From the Back Cover
Language in Social Life Series
Christopher N. Candlin, Chair Professor of Applied Linguistics, Centre for English Language Education and Communication Research, Department of English, City University of Hong Kong, Hong Kong
Language in Social Life is a major series which highlights the importance of language to an understanding of issues of social and professional concern. It will be of practical relevance to all those wanting to understand how the ways we communicate both influence and are influenced by the structures and forces of contemporary social institutions.

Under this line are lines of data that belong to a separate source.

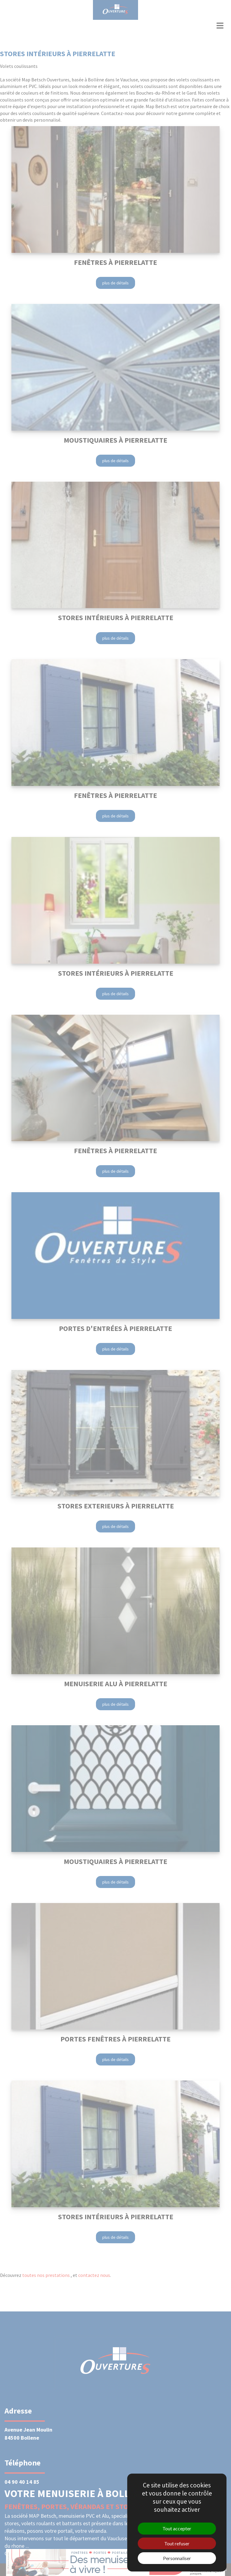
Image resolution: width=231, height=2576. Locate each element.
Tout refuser (176, 2543)
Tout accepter (176, 2528)
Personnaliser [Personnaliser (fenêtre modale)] (177, 2558)
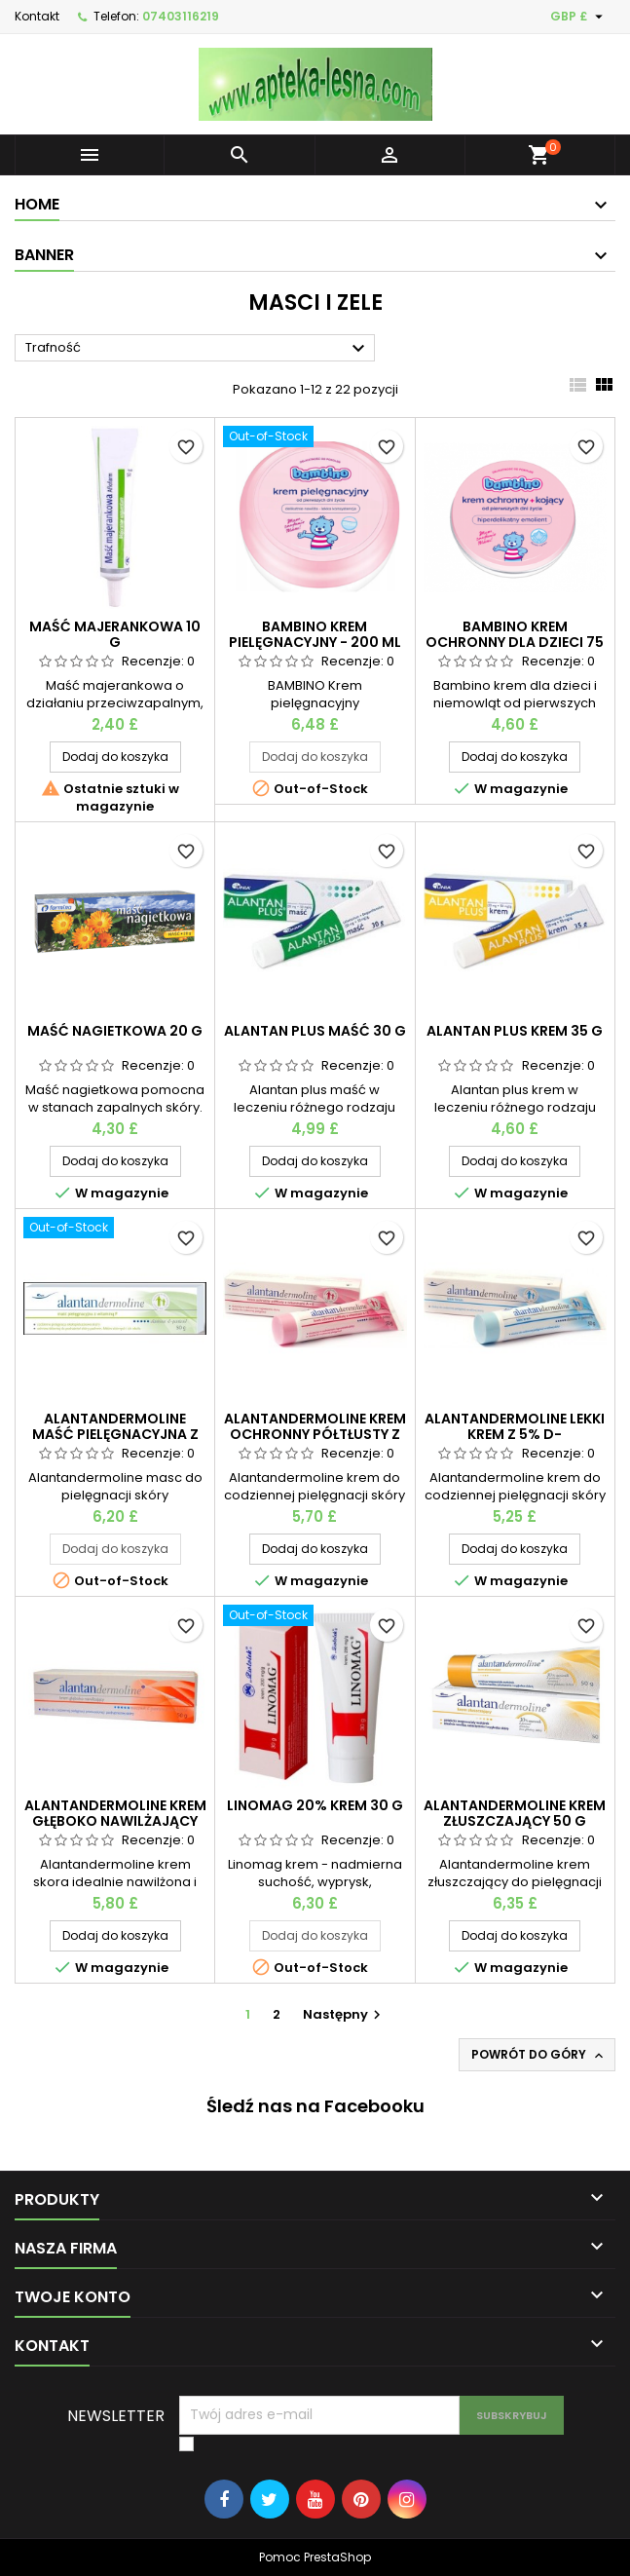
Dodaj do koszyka (115, 756)
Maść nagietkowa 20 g (115, 1031)
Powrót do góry (539, 2055)
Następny (344, 2014)
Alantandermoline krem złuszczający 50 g (515, 1813)
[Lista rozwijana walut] (579, 16)
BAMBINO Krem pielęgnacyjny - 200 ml (315, 634)
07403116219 (180, 16)
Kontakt (37, 16)
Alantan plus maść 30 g (315, 1031)
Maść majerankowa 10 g (115, 634)
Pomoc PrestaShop (315, 2557)
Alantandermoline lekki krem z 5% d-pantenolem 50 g (515, 1434)
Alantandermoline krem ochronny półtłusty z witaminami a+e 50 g (315, 1434)
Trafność (197, 348)
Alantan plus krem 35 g (514, 1031)
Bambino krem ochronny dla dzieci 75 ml (515, 642)
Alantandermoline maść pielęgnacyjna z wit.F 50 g (115, 1434)
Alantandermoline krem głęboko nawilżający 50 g (115, 1821)
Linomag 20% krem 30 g (315, 1805)
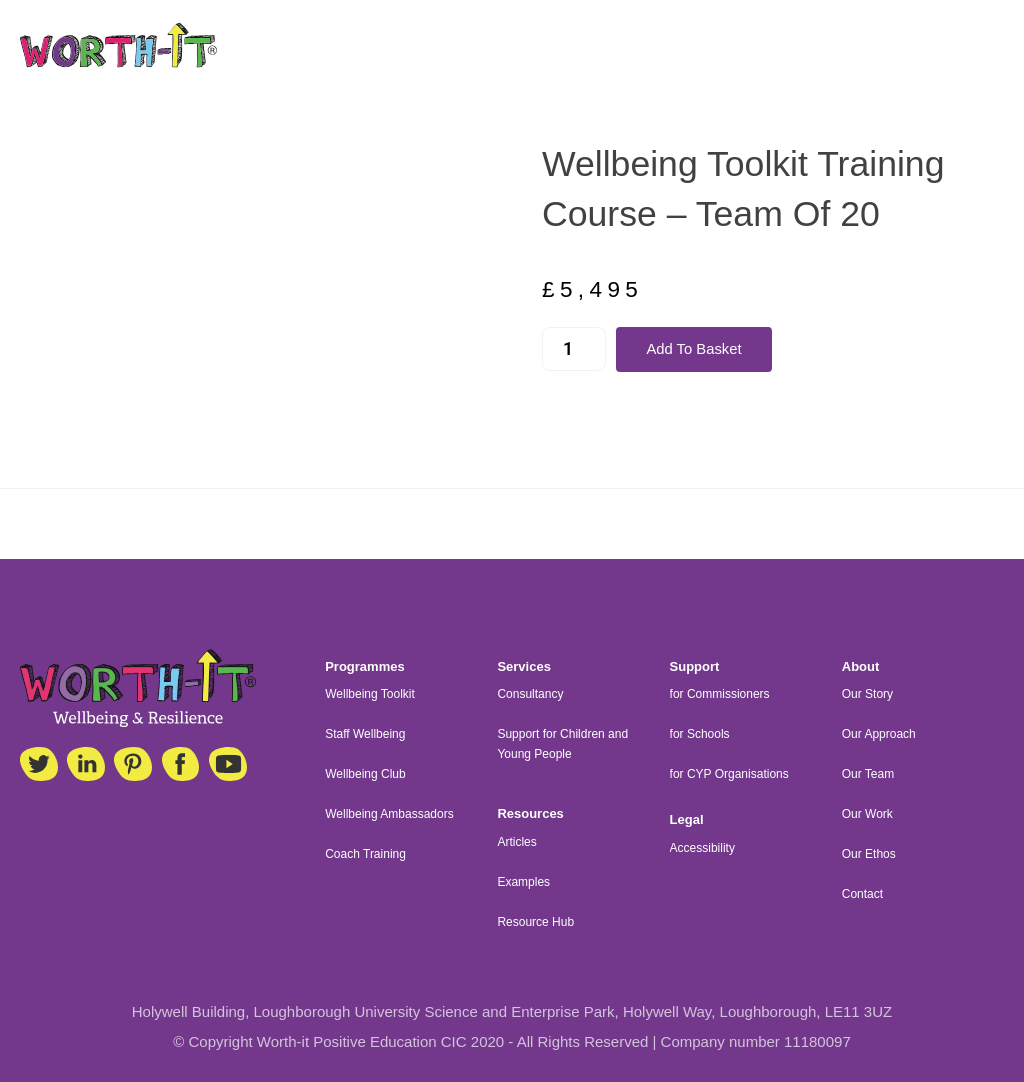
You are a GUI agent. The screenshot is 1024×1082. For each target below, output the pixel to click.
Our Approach (879, 734)
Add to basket (695, 349)
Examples (523, 882)
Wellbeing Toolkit (370, 694)
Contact (862, 894)
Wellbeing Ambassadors (389, 814)
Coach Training (365, 854)
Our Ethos (869, 854)
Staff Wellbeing (365, 734)
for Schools (700, 734)
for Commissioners (720, 694)
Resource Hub (535, 922)
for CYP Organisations (729, 774)
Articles (516, 842)
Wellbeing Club (365, 774)
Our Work (867, 814)
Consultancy (530, 694)
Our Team (868, 774)
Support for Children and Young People (562, 744)
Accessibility (702, 848)
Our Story (867, 694)
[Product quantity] (574, 349)
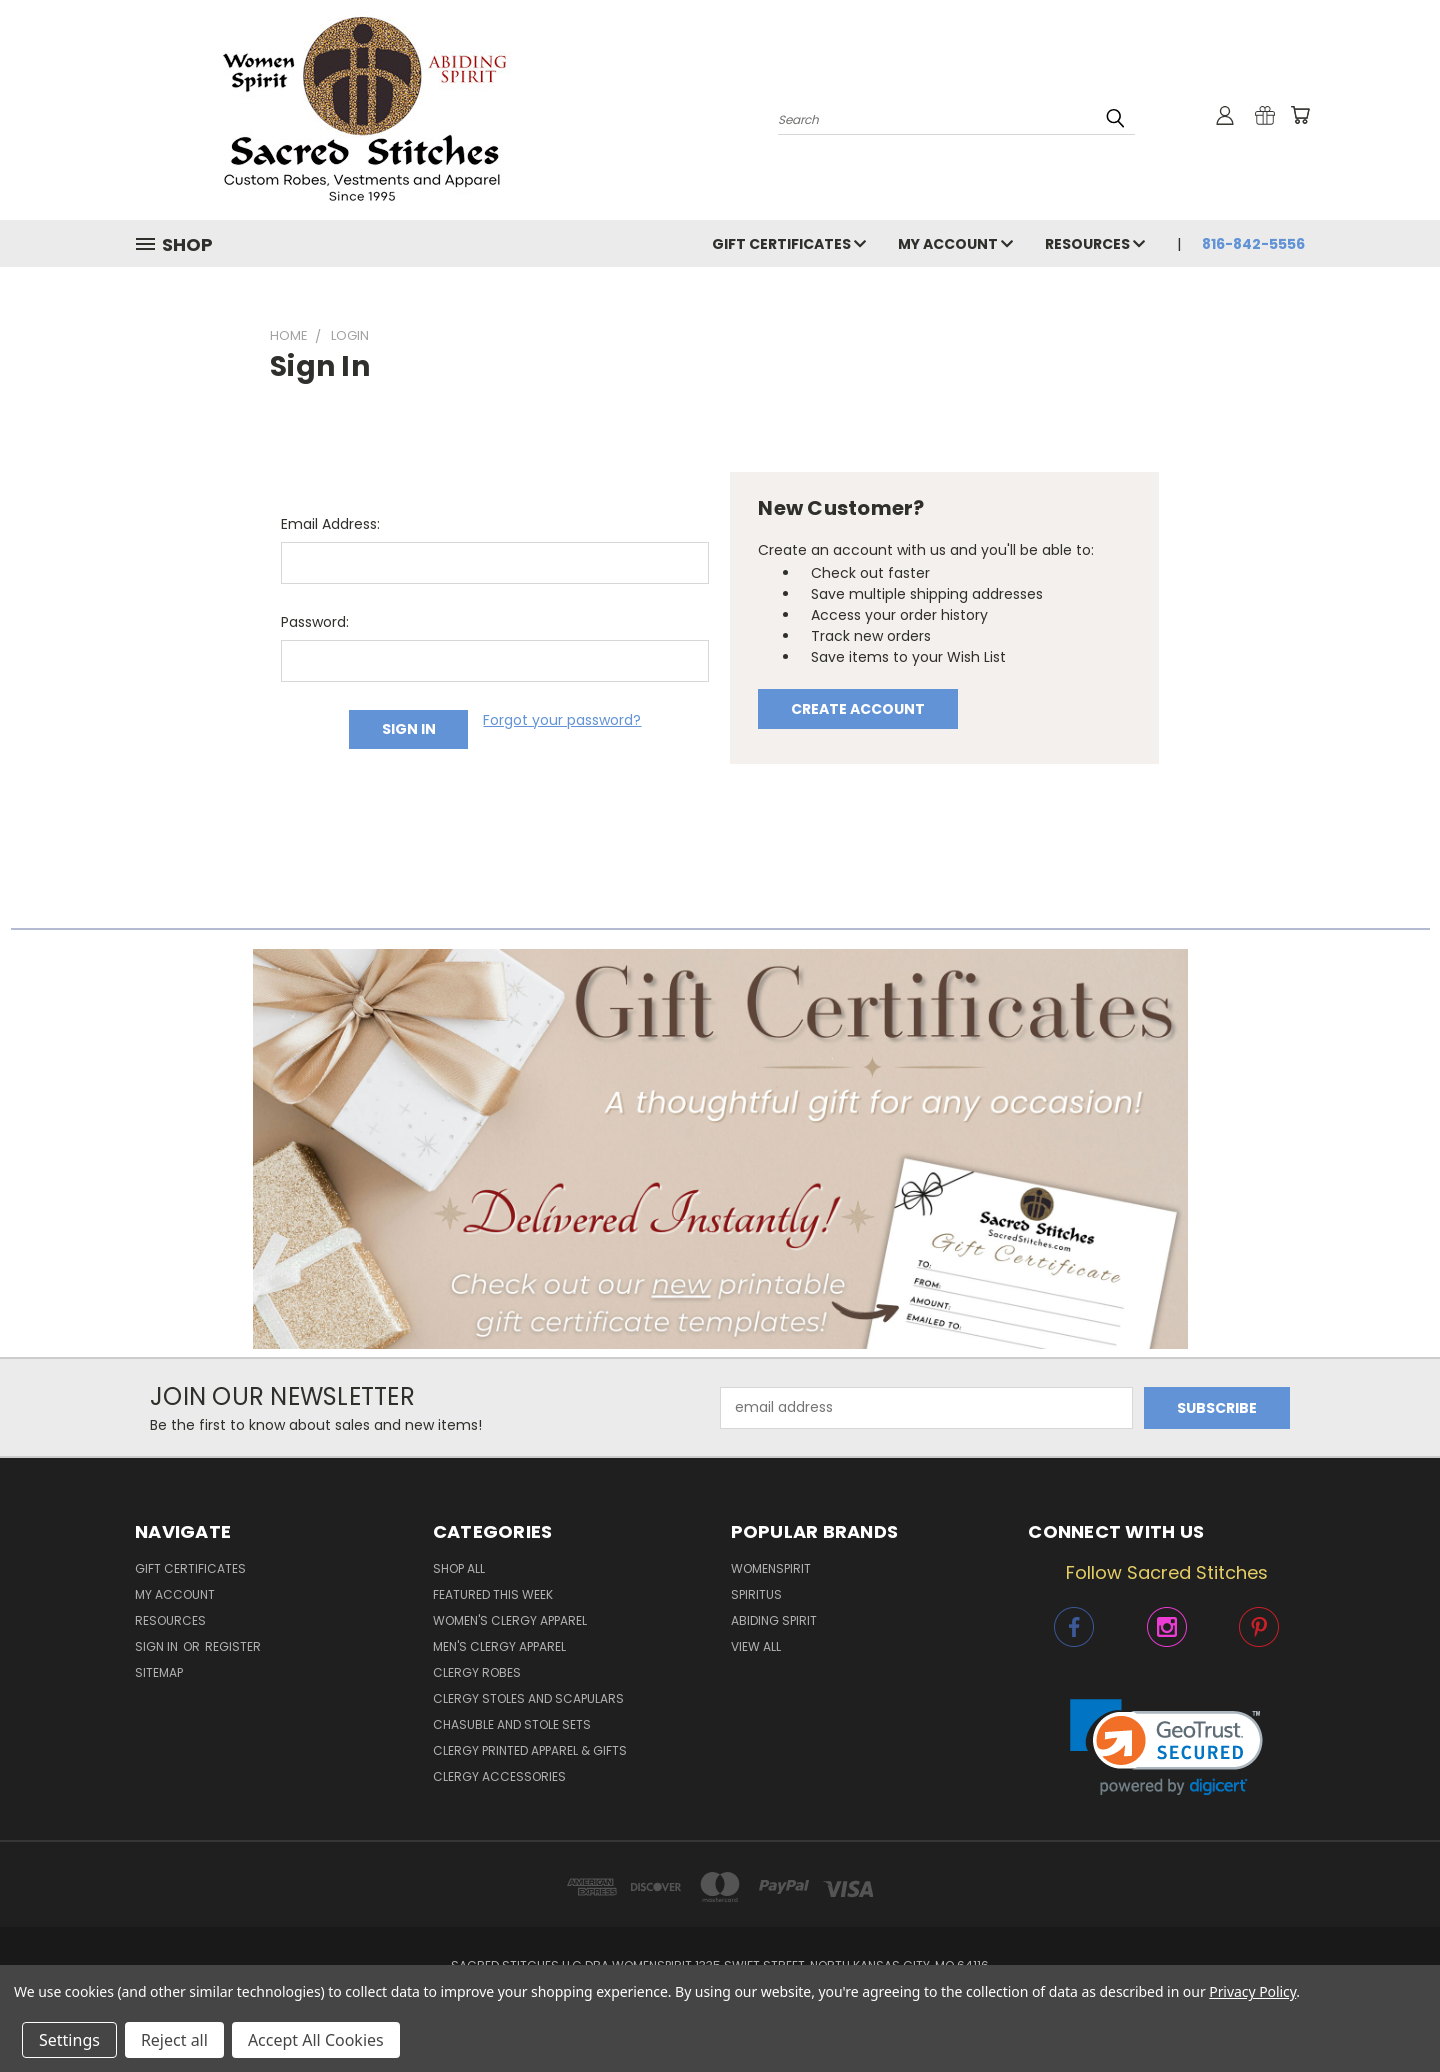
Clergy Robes (477, 1672)
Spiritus (756, 1594)
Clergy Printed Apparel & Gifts (530, 1750)
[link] (1166, 1747)
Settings (69, 2040)
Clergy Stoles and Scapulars (528, 1698)
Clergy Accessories (499, 1776)
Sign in (158, 1646)
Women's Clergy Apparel (510, 1620)
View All (756, 1646)
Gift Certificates (789, 244)
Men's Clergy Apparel (499, 1646)
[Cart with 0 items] (1300, 115)
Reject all (174, 2040)
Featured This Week (493, 1594)
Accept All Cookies (316, 2040)
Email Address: (330, 524)
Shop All (459, 1568)
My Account (955, 244)
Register (233, 1646)
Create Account (858, 709)
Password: (315, 622)
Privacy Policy (1252, 1991)
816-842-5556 (1253, 244)
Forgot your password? (562, 720)
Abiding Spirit (774, 1620)
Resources (1095, 244)
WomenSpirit (771, 1568)
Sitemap (159, 1672)
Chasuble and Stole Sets (512, 1724)
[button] (720, 1149)
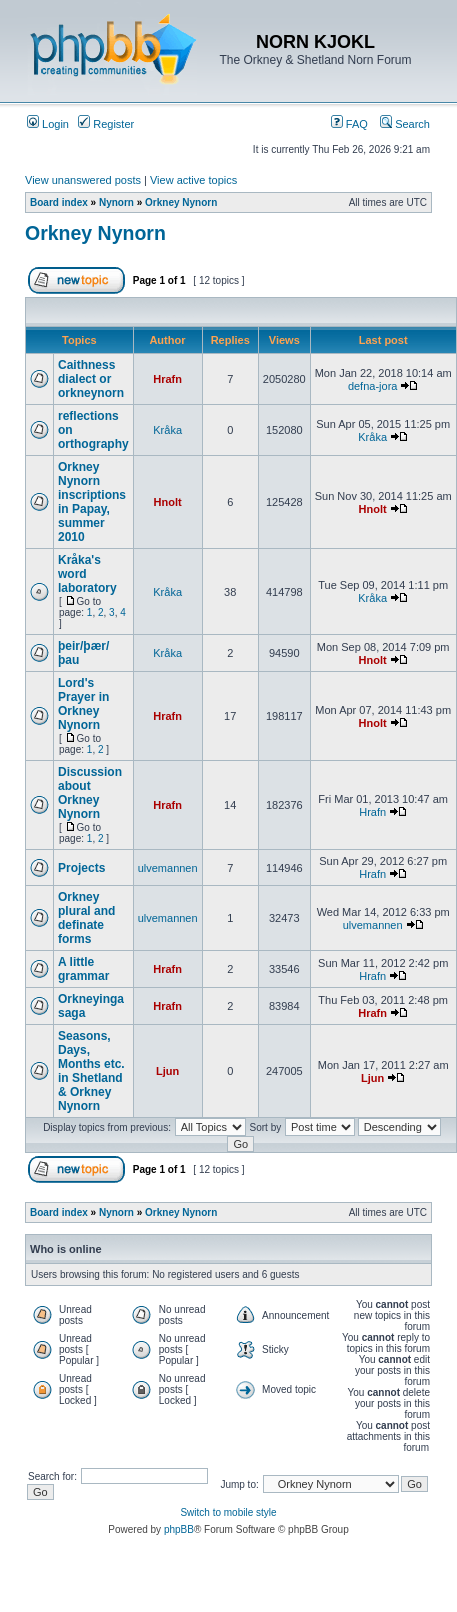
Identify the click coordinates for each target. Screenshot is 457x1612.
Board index (59, 202)
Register (106, 124)
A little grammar (83, 969)
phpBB (179, 1529)
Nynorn (116, 202)
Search (405, 124)
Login (48, 124)
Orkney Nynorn (181, 202)
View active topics (193, 180)
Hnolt (168, 502)
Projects (81, 868)
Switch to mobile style (228, 1512)
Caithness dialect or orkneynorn (91, 379)
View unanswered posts (83, 180)
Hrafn (167, 379)
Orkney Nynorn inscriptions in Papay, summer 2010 (92, 502)
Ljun (167, 1071)
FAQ (349, 124)
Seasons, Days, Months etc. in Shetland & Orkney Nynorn (91, 1071)
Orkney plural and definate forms (86, 918)
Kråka (167, 430)
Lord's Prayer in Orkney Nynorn (83, 704)
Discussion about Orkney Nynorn (90, 793)
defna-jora (373, 386)
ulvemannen (168, 868)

Under what conditions do language learners speak? How is a learner's changing identity related to the process of language learning? How can language teachers address the complex histories of language learners? These are the questions that are central to Identity and Language Learning- Gender, Ethnicity and Educational Change
Drawing on a longitudinal case study of immigrant women in Canada, Bonny Norton suggests that second language acquisition theory has not adequately formulated a conception of identity that integrates the language learner and the language learning context. Such theory, in particular, has not given sufficient attention to relations of power between language learners and target language speakers. She suggests that a poststructuralist conception of identity as multiple, a site of struggle, and subject to change is an important contribution to the field of language learning and teaching. Further, she argues for a conception of investment to capture the complex and sometimes ambivalent relationship of language learners to the target language.
Integrating research, theory, and classroom practice, this book will be of interest to students, teachers, and researchers in the fields of second language learning and teaching, TESOL, applied linguistics and language planning.
Bonny Norton is Assistant Professor in the Department of Language and Literacy Education of the University of British Columbia, Canada.